What is Architecture?
Posted: November 3rd, 2009 | Author: squadron | Filed under: Uncategorized | Tags: Appropriate Solution, Architects, Art And Science, Building Images, Carpenters, Concrete Cement, Customer Users, glass-pool-fencing, Health Health, Medical Safety, Painters, Plumbers, Populace, Professional Services, Public Spaces, Renovation, Safety Factors, Solvent, Technical Knowledge, Towns And Cities, Urban Centers | No Comments »People need places in which to live, work, play, learn, worship, meet, govern, shop and eat. They need private and public spaces, indoors and out including rooms, buildings, and complexes; neighborhoods and cities, suburbs and cities.
Architects, professionals trained in the art and science of building design and licensed to protect public health, safety, and welfare, transform these needs into concepts and then develop the ideas into building images that can be constructed by others.
In designing buildings, architects communicate between and assist those who have needs. These incorporate clients, users, the population as a whole, and people who will make the spaces that satisfy those needs including builders and contractors, plumbers and painters, carpenters, and air conditioning mechanics.
Whether the project is a room or a city, an innovative building or the renovation of an old one, architects provide the professional services — ideas and insights, design and technical knowledge, drawings and specifications, administration, coordination, and informed decision making — whereby an extraordinary range of functional, aesthetic, technological economic, human, environmental, and safety reasons is melded into a coherent and appropriate solution for the problems at hand.

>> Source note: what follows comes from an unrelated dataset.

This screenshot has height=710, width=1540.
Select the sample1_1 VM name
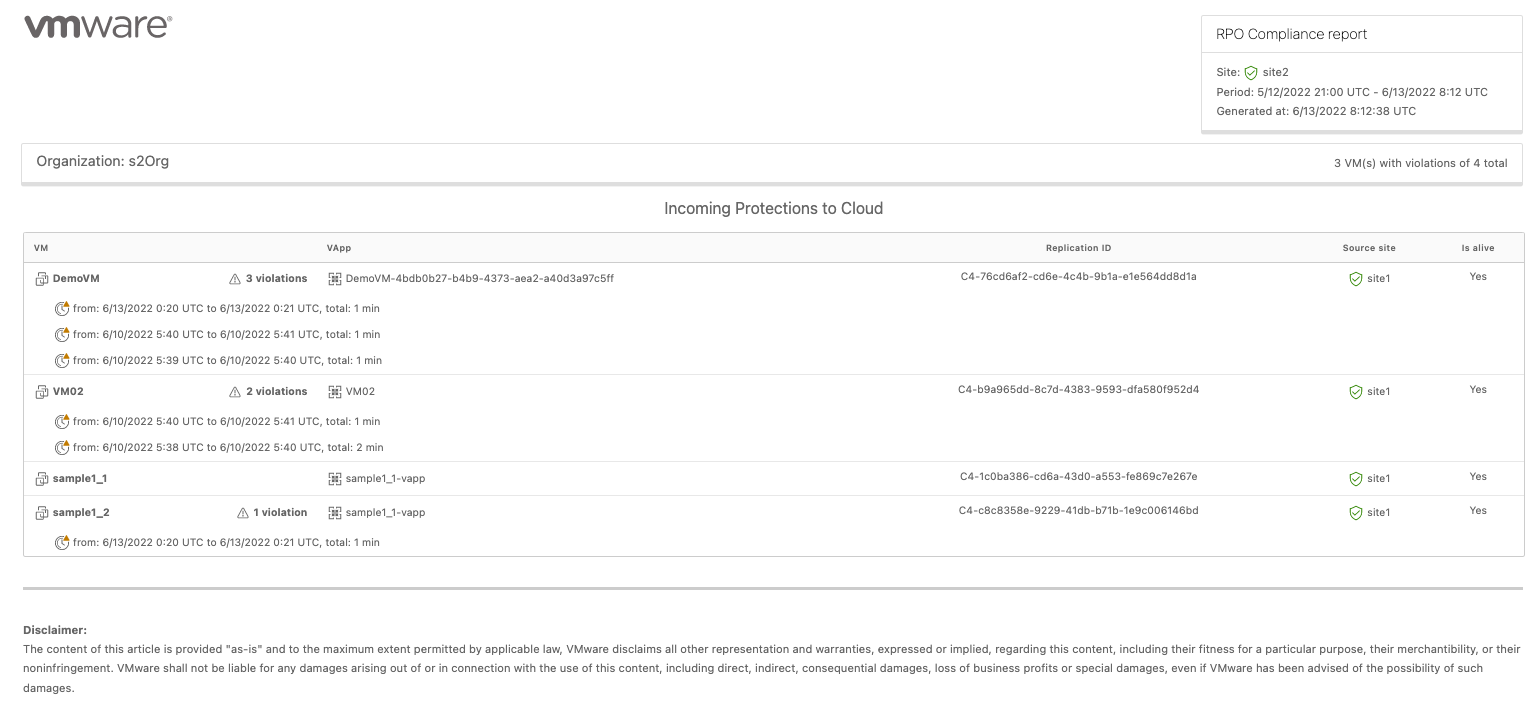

This is what architects are, conceivers of buildings. What they do is to design, that is, supply concrete images for an innovative structure so that it can be put up. The primary task of the architect, as now, is to convey what proposed buildings should be and took like. The architect’s role is that relating to mediator between the client or patron, that is, the person who decides to build, and the task force with its overseers, which we may collectively refer to as the builder.
Why Architecture?
Why do you desire to turn into an architect? Have you been building with Legos since you were two? Did a counselor propose it to you as a result of a robust interest and skill in mathematics and art? Or are there other reasons? Aspiring architects cite love of drawing, creating, and designing, want to do something positive for the environment in the community; aptitude for mathematics and science, or a link to a family group member in the profession. Whatever your reason, are you suited to become an architect?
Is Architecture for You?
How have you any idea if the hunt for architecture is befitting for you? Those within the profession propose that if you are creative or artistic and good in mathematics and science, you could have what it takes to be a successful architect. Nevertheless, Dana Cuff, author of Architecture: The Story of Practice, suggests it takes more:
There are two qualities that neither employers nor educators can instill and without which, it is assumed, one cannot become a “good” architect: dedication and talent.

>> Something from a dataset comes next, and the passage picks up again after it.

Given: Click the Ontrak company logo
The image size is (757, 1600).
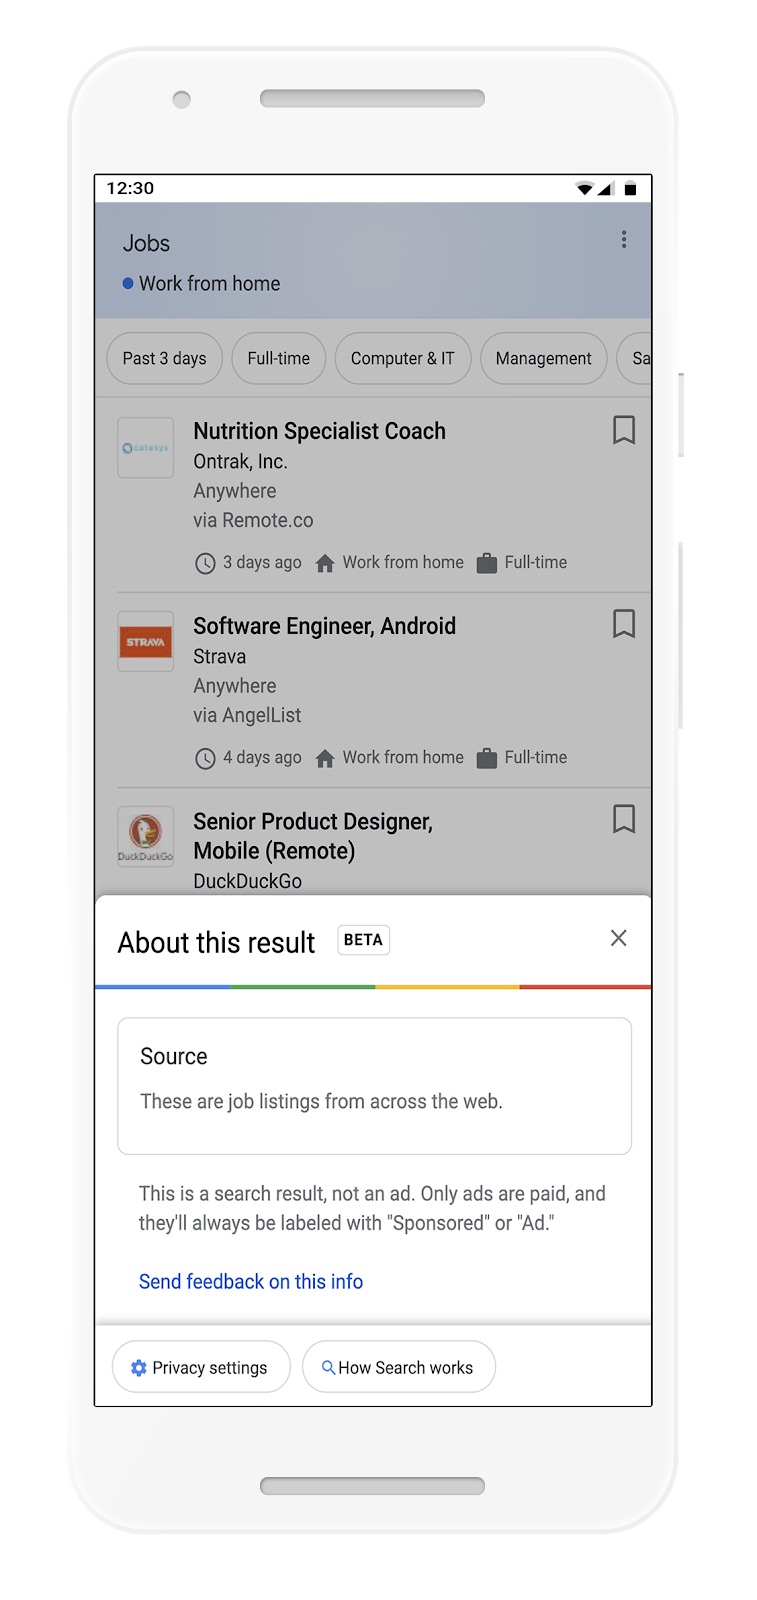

As a consequence of the breadth of skills and talents necessary to be an architect, you might be in a position to find your area of interest within the profession regardless. It takes three attributes to be a prosperous architecture student – intelligence, creativeness and dedication, and you need any two of the three.
Also, your education will develop your knowledge base and design talents. It is a harsh reality but, there’s no magic test to decide if flattering an architect is for you. Maybe, the most effective method of determine if you should consider turning into an architect is to experience the profession firsthand. Ask numerous queries and recognize that lots of related career fields should help you.
For the architect must, on the one hand, be a person who is fascinated by how things work and how he can produce them work, not in the sense of inventing or repairing machinery, but rather in the establishment of time-space elements to produce the desired effect.